Figura 10 - Exemplo de fachada de lojas em Washington DC (EUA) com “transparência”.

Fonte: Acervo pessoal, 2008.

A configuração resultante da morfologia das edificações e dos espaços de uso público ou dos espaços privados pode ser uma arma poderosa no combate ao crime e vulnerabilidade a ações antissociais. A ideia é impor um limite entre os espaços urbanos sem comprometer as possibilidades de gerar relações sociais através do contato visual.

Figura 11 - Fachadas de Washington DC (EUA) com interface física de vidro. Fonte: Acervo pessoal, 2008.

Os exemplos da Figura 12 representam dois tipos de fachada: uma fachada cega (sem abertura com o espaço público) e outra fachada transparente (com vitrines na interface com o espaço público). A diferença é nítida. O exemplo da esquerda mostra que a interface público/privado inibe a circulação de pedestres no local, enquanto que as interfaces do exemplo da direita são verdadeiros locais de encontro que garantem a sensação de segurança (não só pela transparência nas fachadas como pela diversidade de atividades).

Figura 12 - Exemplo de fachada cega na foto da esquerda (muro) e exemplo de fachada transparente na foto da direita (vidro nas fachadas das lojas).

Fonte: Gehl, 2010, p. 127.

Além das paredes ou muros cegos, existem portas que funcionam como verdadeiros muros. Um caso típico, muito utilizado nas lojas de comércio de rua, é o das portas de aço de enrolar. Esse tipo de porta, quando aberta, garante uma relação direta com o espaço público. Ela funciona quase como uma extensão da calçada, basta subir um degrau e já se está na loja. Porém, quando fechadas, se tornam verdadeiros muros que segregam tanto visualmente quanto fisicamente a relação entre espaço público e espaço privado.

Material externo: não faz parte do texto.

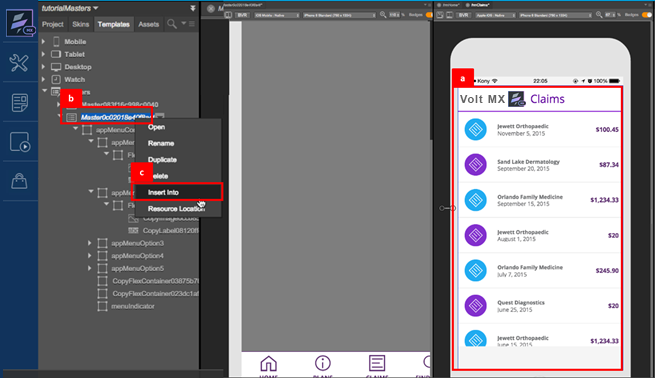
Task: Select the menuIndicator widget in tree
Action: pos(132,306)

A seguir, dois exemplos de estabelecimentos comerciais que

utilizam as portas de aço de enrolar na Rua São Bento, no centro de São Paulo.

Figura 13 - Exemplo de estabelecimentos comerciais que utilizam as portas de aço de enrolar.

Fonte: Acervo pessoal, 2012.

A sigla americana para a Preservação de Crimes através do Design Urbano - CPTED (Crime Prevention Through Environmental Design) - baseia-se na ideia de o projeto adequado e eficaz do ambiente construído pode levar a uma redução na incidência e na sensação de medo e insegurança, gerando uma melhor qualidade de vida. A ideia é prevenir, evitar que os crimes aconteçam e, para

isso, deve-se trabalhar com a própria comunidade e por meio de intervenções físicas no meio urbano.

Com base nas diretrizes do CPTED, vários documentos37

foram gerados publicando recomendações sobre planejamento urbano e fornecendo exemplos de intervenções em trechos urbanos. A estratégia principal dessas diretrizes consiste em modificar ou substituir certos atributos morfológicos que conferem ao local sensação de medo e insegurança. Dentre esses documentos, pode-se citar o guia: “Orientações gerais para a concepção de unidades mais seguras”, realizada pela prefeitura da cidade de Virgínia, nos EUA. As preocupações com a visibilidade, com a permeabilidade e com uma boa relação entre espaço público e espaço privado perpassa todos os elementos do guia, que tem como base quatro elementos de projeto: vigilância natural, acesso controlado naturalmente, senso de territorialidade e manutenção.

37 Entre os mais referidos estão: o Crime Prevention Through Environmental Design

– CPTED – presente nos EUA, Canadá, Austrália e Reino Unido, que visa prevenir práticas criminosas através da análise e intervenção sobre o ambiente construído; o Secured By Design – SBD – visa prevenir ações antissociais e reduzir gastos públicos com segurança por meio de uma parceria entre população envolvida e polícia a partir da ideia de que a própria comunidade defende a si mesmo; o Design Against Crime – DAC – visa, além da prevenção de ações antissociais por meio de intervenções no espaço construído, a precaução ao crime pela educação e prática profissional.